==== DOCUMENT SEGMENT

Retail Sales Forecasting with Databricks Model Serving

End-to-end time series forecasting solution using scikit-learn, MLflow, and Databricks Model Serving.

Overview

This repository contains three Databricks notebooks that demonstrate:

Generating synthetic retail sales data
Training and deploying a forecasting model
Running batch predictions at scale

Files

1. `00_generate_retail_sales_data`

Generates realistic synthetic retail sales data with temporal patterns.

Features:

Multi-store, multi-product transactions
Seasonal effects (weekends, holidays, summer)
Growth trends over time
Saves to Databricks Unity Catalog

Usage:

# Update catalog and schema names
catalog = "your_catalog"
schema = "your_schema"

# Run notebook to generate ~200K+ transaction records

Output: retail_sales_forecast table in Unity Catalog

2. `01_train_and_deploy_forecasting_model`

Trains a scikit-learn LinearRegression model and deploys to Model Serving.

Features:

Time-based feature engineering
Train/test split with evaluation metrics
MLflow model registration in Unity Catalog
Automatic deployment to Model Serving endpoint
Model aliasing for production management

Requirements:

Pro or Serverless SQL warehouse
Unity Catalog enabled workspace

Usage:

# Configure your Unity Catalog
catalog = "your_catalog"
schema = "your_schema"
model_name = f"{catalog}.{schema}.retail_forecast_model"
endpoint_name = "retail-forecast-endpoint"

========

Carry on with the retail sales forecasting document above, picking up after its last line.

==== MATERIAL PROVIDED

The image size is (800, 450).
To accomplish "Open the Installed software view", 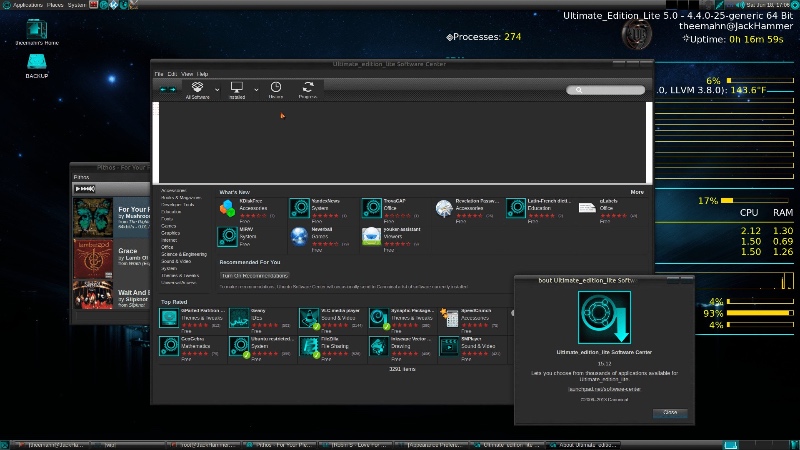I will pyautogui.click(x=237, y=90).

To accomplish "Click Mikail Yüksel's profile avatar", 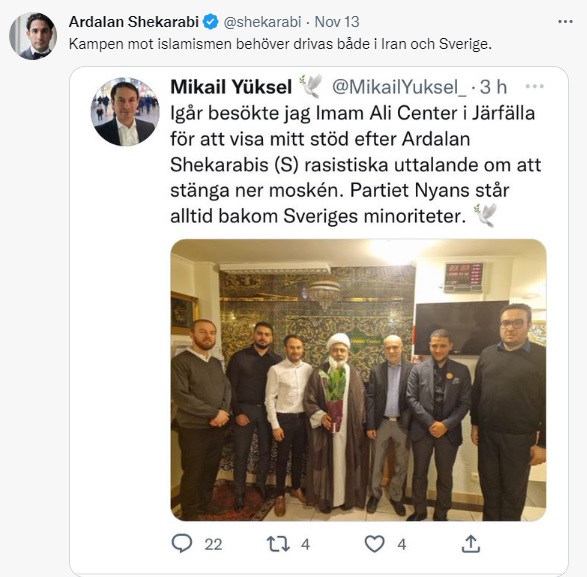I will click(125, 112).
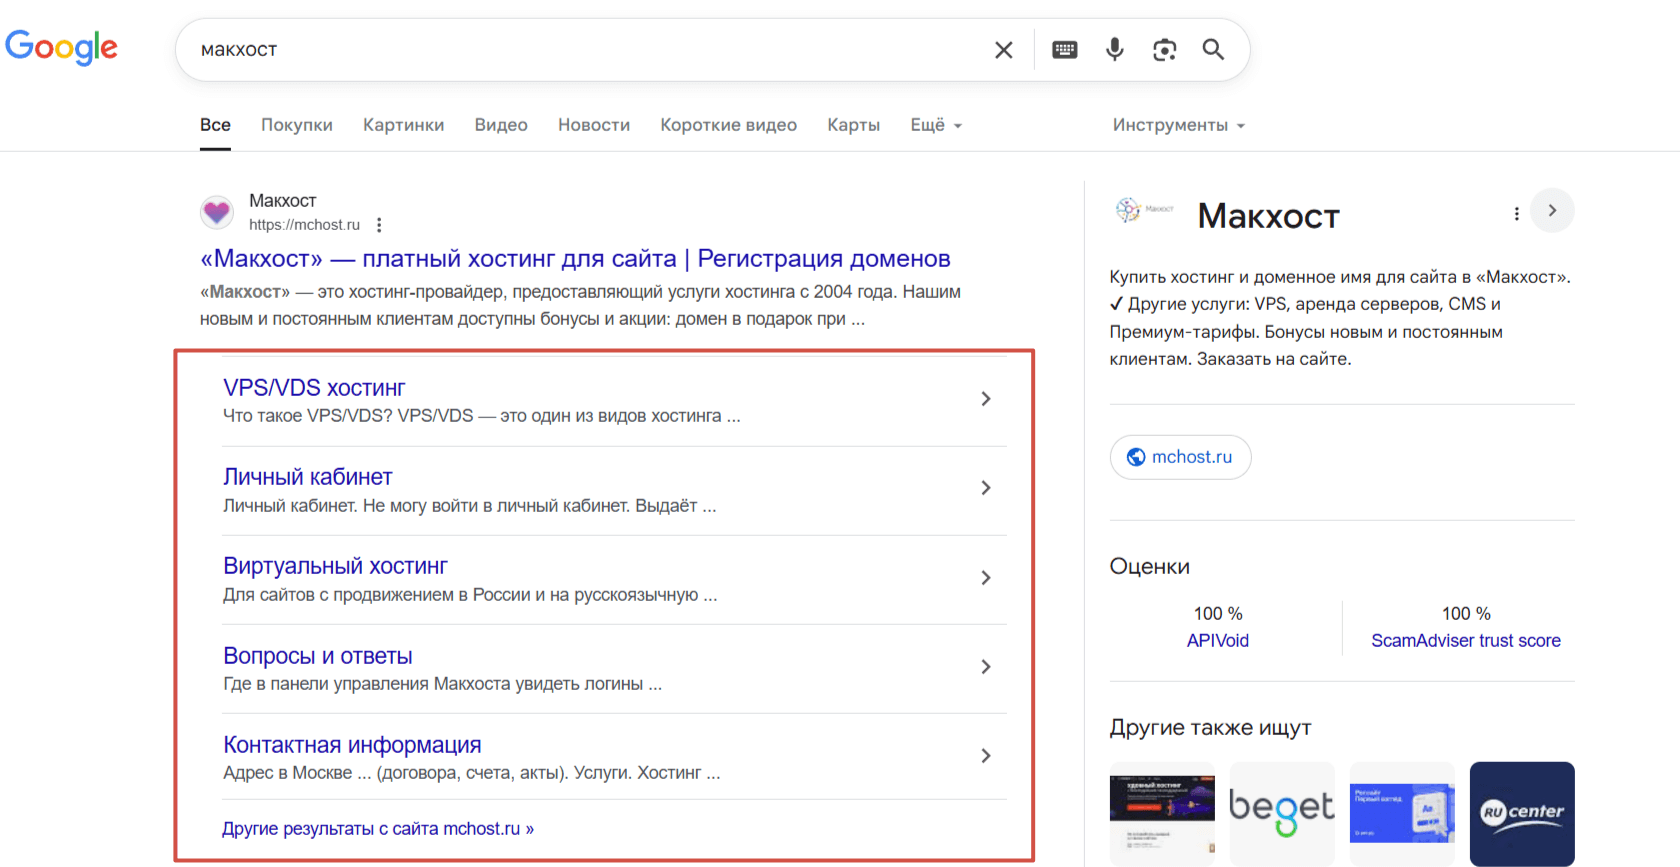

========

* EXERCISE RESPONSE *
# Run notebook - it will:
# 1. Train the model
# 2. Register to Unity Catalog
# 3. Deploy to Model Serving

Output:

Registered model in Unity Catalog
Live Model Serving endpoint

3. `02_batch_inference_ai_query`

Generates batch forecasts using the MLflow Deployments SDK.

Features:

Single and batch predictions
Multiple forecast horizons (7, 30, 90 days)
Multi-store processing
Automatic table creation and storage
Visualization-ready outputs

Usage:

from mlflow.deployments import get_deploy_client

client = get_deploy_client("databricks")

# Single prediction
result = client.predict(
    endpoint="retail-forecast-endpoint",
    inputs={"dataframe_records": [{"periods": 30}]}
)

# Batch processing
# Run the notebook for automated batch forecasting

Output Tables:

daily_forecasts - Single store forecasts
batch_forecasts - Multi-store forecasts
scenario_forecasts - Multiple time horizons

Architecture

Data Generation → Model Training → Model Serving → Batch Predictions
     ↓                 ↓                ↓                ↓
  Unity Catalog    MLflow Registry   REST API        Tables

Getting Started

Prerequisites

Databricks workspace (AWS, Azure, or GCP)
Unity Catalog enabled
Pro or Serverless SQL warehouse
Cluster with ML runtime (13.3 LTS ML or higher)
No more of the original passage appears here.